Shake Your Moneymaker | |
Cover: | Shake Your Moneymaker single cover.jpg |
Type: | single |
Artist: | Elmore James |
A-Side: | Look on Yonder Wall |
Recorded: | June–September 1961 |
Studio: | J&M (New Orleans, Louisiana) |
Genre: | Blues |
Length: | 2:30 |
Label: | Fire |
Producer: | Bobby Robinson |
Prev Title: | Done Somebody Wrong |
Prev Year: | 1960 |
Next Title: | Stranger Blues |
Next Year: | 1962 |
"Shake Your Moneymaker" or "Shake Your Money Maker" is a song recorded by Elmore James in 1961 that has become one of his best-known pieces. Inspired by earlier songs, it has been interpreted and recorded by several blues and other artists.
"Shake Your Moneymaker" is included on the Rock and Roll Hall of Fame's list of the "500 Songs that Shaped Rock and Roll" and in 2019, the Blues Foundation inducted it into the Blues Hall of Fame as a "Classic of Blues Recording".
Blues historian Gerard Herzhaft suggests that "Shake Your Moneymaker" is a variation on songs that have been traced back to Charlie Patton (1929 "Shake It and Break It") and Bukka White (1937 "Shake 'Em on Down").[1] In 1958, Chicago blues singer and harmonica player Shakey Jake Harris recorded "Roll Your Moneymaker" with a band including Magic Sam on guitar and Willie Dixon on bass.[2] The song, a twelve-bar blues with breaks, featured the chorus "roll your moneymaker".[3]

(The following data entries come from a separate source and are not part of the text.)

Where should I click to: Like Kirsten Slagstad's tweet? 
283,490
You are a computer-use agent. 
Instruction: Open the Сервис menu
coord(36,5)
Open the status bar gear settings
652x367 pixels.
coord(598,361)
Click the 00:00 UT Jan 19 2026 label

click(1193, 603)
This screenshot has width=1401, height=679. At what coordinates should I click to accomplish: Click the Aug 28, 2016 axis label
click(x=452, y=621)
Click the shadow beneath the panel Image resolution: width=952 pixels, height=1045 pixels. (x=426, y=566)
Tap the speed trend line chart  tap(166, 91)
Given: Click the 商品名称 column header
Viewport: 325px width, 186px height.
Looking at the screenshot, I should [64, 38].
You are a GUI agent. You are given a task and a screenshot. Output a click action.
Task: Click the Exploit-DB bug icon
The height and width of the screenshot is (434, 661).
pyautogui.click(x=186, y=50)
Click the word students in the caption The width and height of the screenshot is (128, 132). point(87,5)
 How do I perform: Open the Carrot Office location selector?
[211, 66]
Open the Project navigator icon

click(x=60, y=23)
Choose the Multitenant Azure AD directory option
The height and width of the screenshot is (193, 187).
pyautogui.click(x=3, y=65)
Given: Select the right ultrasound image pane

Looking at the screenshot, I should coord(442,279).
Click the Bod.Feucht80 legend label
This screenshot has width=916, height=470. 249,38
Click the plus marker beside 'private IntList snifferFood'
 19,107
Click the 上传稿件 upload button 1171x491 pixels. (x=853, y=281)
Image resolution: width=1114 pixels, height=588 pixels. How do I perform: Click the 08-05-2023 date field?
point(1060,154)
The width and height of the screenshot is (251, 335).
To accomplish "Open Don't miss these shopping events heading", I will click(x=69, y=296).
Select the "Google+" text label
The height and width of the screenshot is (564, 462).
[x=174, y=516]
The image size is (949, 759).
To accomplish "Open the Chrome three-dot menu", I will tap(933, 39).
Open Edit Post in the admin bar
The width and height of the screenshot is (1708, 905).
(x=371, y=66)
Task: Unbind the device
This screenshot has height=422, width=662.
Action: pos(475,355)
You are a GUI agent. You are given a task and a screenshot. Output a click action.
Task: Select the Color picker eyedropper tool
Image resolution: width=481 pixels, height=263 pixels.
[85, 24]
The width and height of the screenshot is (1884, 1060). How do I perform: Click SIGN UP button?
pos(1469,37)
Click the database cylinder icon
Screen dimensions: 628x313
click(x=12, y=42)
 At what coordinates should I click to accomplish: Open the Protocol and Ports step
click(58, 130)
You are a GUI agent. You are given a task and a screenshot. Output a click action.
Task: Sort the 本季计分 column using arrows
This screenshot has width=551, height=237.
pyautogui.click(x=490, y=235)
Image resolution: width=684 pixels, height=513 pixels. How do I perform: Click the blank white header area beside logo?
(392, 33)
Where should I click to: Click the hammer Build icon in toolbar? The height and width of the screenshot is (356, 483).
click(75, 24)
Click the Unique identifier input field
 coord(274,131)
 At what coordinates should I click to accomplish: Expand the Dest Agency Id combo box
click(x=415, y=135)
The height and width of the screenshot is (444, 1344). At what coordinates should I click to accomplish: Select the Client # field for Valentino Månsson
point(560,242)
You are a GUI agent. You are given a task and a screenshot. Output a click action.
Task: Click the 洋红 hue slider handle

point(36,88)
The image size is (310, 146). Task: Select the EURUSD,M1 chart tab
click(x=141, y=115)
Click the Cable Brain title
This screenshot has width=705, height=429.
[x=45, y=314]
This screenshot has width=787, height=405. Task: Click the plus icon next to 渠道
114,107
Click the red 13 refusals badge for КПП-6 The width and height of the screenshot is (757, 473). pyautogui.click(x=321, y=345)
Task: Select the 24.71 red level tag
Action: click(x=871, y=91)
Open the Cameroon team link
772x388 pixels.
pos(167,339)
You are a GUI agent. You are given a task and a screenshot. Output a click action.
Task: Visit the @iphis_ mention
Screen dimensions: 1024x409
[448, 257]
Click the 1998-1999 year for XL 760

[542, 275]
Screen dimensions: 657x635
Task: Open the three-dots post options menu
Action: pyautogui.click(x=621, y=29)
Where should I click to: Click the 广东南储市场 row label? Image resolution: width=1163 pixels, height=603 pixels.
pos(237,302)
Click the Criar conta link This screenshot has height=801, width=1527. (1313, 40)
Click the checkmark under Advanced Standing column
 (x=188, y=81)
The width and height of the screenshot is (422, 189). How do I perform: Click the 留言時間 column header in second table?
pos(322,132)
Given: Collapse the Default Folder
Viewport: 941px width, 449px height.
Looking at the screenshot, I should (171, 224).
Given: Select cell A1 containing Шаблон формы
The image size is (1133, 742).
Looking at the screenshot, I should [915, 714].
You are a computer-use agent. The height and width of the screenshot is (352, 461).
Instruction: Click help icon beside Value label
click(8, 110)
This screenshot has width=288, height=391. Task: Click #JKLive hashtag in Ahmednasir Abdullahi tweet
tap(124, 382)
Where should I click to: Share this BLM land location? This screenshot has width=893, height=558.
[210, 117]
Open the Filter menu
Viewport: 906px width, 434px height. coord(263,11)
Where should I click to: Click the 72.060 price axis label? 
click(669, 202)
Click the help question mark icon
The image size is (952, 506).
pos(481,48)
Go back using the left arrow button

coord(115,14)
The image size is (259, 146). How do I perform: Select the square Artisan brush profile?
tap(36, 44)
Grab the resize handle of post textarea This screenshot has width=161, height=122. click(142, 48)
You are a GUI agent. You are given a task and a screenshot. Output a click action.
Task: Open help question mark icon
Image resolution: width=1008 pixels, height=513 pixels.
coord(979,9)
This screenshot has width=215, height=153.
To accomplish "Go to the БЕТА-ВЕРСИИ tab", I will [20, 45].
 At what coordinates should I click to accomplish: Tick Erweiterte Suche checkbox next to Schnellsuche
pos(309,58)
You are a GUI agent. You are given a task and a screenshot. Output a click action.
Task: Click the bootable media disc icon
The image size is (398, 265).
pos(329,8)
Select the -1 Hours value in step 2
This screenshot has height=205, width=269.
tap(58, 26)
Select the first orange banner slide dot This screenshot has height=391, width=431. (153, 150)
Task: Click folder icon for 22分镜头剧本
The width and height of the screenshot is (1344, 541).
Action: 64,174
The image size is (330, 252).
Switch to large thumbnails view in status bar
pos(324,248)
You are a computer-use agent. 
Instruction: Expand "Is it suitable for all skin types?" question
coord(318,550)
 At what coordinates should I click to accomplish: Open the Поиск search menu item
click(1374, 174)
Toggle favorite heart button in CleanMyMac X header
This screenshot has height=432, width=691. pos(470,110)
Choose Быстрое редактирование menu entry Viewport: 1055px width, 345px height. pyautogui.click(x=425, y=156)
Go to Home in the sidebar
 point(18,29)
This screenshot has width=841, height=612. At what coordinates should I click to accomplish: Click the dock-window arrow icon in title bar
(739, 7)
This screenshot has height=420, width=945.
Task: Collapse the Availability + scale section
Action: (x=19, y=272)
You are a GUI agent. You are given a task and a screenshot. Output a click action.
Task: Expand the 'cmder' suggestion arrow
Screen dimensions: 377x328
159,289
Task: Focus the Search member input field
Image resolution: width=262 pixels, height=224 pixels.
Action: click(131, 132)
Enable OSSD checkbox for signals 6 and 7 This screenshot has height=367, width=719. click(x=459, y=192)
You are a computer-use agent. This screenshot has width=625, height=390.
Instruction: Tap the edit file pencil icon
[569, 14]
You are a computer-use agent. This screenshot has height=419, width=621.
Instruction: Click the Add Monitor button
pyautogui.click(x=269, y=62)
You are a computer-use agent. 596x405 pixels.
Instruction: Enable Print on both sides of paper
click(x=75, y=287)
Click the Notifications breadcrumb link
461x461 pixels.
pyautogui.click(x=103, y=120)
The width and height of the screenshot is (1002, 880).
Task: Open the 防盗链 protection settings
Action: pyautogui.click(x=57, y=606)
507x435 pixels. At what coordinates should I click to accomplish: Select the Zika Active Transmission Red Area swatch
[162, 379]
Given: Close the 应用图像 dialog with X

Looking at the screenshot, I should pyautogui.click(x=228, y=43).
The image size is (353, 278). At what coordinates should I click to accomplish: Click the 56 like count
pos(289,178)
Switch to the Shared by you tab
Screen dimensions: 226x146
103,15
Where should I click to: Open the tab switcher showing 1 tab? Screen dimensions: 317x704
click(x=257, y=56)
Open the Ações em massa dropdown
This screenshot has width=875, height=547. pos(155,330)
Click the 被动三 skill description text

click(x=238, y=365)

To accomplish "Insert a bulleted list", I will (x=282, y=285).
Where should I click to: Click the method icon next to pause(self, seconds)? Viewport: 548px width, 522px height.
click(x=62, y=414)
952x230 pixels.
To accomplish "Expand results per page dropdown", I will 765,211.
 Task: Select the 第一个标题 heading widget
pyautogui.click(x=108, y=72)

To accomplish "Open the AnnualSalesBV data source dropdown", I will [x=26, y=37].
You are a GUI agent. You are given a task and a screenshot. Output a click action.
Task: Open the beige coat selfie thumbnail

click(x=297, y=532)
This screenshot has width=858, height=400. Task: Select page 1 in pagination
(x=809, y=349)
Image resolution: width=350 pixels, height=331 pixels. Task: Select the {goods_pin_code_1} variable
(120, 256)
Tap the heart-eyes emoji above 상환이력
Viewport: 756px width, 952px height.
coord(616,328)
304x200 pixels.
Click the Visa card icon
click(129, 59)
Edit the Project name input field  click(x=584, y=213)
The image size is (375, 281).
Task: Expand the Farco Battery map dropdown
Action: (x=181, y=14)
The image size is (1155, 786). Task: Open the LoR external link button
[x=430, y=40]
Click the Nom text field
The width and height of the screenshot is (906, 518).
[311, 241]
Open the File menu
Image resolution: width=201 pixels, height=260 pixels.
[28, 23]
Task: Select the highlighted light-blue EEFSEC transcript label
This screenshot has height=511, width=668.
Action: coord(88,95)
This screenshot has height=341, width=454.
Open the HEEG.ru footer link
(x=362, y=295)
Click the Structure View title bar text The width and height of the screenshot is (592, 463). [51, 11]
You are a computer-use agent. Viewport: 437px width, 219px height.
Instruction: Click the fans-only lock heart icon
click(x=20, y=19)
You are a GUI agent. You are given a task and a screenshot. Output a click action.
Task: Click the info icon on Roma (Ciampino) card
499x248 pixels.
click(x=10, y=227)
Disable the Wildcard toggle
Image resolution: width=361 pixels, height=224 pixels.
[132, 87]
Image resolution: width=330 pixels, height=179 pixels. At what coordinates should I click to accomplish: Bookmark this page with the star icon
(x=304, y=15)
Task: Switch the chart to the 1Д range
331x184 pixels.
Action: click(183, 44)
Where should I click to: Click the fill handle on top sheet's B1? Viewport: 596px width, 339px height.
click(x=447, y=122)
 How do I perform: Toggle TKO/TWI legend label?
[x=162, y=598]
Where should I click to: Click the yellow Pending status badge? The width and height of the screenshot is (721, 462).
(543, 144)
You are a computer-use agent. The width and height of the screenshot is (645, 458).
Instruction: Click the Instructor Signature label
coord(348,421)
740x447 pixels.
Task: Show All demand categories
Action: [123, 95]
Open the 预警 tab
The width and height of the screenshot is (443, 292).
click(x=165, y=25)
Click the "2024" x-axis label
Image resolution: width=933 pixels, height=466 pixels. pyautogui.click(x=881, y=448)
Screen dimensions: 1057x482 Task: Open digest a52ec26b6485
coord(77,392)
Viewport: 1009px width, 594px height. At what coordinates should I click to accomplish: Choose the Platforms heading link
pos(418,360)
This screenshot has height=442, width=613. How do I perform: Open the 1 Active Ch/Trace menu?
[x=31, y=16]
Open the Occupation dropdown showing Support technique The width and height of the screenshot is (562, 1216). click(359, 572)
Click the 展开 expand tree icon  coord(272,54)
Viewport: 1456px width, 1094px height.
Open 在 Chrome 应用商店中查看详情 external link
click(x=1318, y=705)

"Shake Your Moneymaker" is an up-tempo 12-bar blues featuring slide guitar. James frequently repeats the phrase "shake your money maker" throughout the song, but provides little context for the lyrics. Author Peter Silverton believes that they are not "a reference to prostitution but to the same nexus of cash and female sexuality that's there in the opening sentence of Pride and Prejudice".[4]
James recorded the song at Cosimo Matassa's J&M Recording Studio in New Orleans, Louisiana in the summer of 1961.[5] James assembled a Mississippi version of his backing band, the Broomdusters, for the recordings: Johnny "Big Moose" Walker on piano, Sammy Lee Bully on bass, and Sam Myers on drums.[5] After one false start, the second take provided the master used for the single. Although several songs were recorded during the session, only "Shake Your Moneymaker" and "Look on Yonder Wall", were released at the time.[5] Fire Records issued the two songs as a single in 1961; it was the last James' single before his death in 1963. As one of his most popular pieces, the song is included on several compilations of his music, such as the box set Elmore James: King of the Slide Guitar (1992, Capricorn Records), The Sky Is Crying: The History of Elmore James (1993, Rhino Entertainment),[6] and Shake Your Money Maker: The Best of the Fire Sessions (2001, Buddha Records).[7]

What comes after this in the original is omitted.